Through time-based traffic analysis, the system builds a data model of user service usage patterns and evaluates service reliability based on traditional OTN performance analysis data (such as port status, optical power, and bit errors). It can quickly identify zero-traffic user faults and respond to interruptions, minimizing the impact on services.

  • Service anomaly alert

The system analyzes traffic changes over time based on user service usage patterns to generate early warnings of potential customer churn. It also proactively monitors long-term "zero-traffic" user behavior to prevent customer churn risks and the invalid occupation of network resources.

  • Package change alert

The system analyzes the quality degradation of services that exceed package limits and dynamically adjusts the bandwidth for customers in a timely manner to prevent impacts on service quality. It also detects customer service growth trends timely and provides package expansion alerts to the front-end teams.

Visual Display of Digital Map

Real-time traffic monitoring data for network ports and services can be visualized and managed on a digital network map.
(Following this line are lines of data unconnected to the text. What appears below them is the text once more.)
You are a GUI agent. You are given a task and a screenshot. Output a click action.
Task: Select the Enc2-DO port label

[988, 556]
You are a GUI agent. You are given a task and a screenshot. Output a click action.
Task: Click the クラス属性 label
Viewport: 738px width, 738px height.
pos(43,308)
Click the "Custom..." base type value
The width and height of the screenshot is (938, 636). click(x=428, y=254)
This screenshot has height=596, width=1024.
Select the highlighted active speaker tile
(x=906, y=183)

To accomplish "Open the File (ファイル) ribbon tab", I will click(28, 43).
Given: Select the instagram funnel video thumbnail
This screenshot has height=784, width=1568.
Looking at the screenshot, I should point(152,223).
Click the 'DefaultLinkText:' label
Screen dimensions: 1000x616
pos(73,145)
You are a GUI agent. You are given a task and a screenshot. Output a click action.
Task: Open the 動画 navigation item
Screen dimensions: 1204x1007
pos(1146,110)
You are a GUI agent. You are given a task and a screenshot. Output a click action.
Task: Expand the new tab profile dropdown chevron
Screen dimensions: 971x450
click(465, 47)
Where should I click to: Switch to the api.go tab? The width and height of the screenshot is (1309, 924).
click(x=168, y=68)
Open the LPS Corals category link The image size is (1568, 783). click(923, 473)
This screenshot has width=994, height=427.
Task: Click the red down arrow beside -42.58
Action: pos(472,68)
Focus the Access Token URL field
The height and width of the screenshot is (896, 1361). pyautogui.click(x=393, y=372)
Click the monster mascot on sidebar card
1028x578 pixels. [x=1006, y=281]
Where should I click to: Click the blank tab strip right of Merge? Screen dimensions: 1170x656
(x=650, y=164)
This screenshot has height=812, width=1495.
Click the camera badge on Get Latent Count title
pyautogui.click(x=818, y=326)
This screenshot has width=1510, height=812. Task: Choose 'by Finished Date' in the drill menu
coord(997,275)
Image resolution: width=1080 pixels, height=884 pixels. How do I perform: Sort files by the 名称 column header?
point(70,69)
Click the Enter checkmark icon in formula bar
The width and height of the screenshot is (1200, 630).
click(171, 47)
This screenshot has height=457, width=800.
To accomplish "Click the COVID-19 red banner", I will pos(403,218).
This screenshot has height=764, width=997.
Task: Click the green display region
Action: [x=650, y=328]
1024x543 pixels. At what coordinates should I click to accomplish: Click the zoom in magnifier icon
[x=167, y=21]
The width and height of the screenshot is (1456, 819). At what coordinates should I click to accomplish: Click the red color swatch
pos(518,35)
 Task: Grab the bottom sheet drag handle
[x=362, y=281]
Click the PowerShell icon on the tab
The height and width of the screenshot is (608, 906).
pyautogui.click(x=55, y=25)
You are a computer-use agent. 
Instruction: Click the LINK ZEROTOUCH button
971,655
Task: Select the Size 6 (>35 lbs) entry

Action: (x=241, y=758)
  • Multi-dimensional analysis: Provides multi-dimensional statistical analysis based on port, user rate, bandwidth utilization, peak/valley value, average value, and TOPN.
  • Traffic map: Displays the entire network traffic data in real time, including traffic/utilization rankings, coloring, map drill-down, and service proportions.
  • Trend analysis: Displays trends for peak and average values of rates, traffic, and bandwidth utilization for ports and services in the near future, based on historical traffic statistics.

 

ZTE's intelligent OTN network fault diagnosis system uses AI technologies to achieve minute-level diagnosis efficiency with an accuracy rate exceeding 90%. Based on real-time traffic analysis, the network traffic analysis & prediction system provides timely alerts for traffic bottlenecks, improves O&M efficiency by over 30%, and predicts future traffic trends based on AI big data analysis, thus facilitating the transformation and upgrade of O&M from passive maintenance to proactive prevention.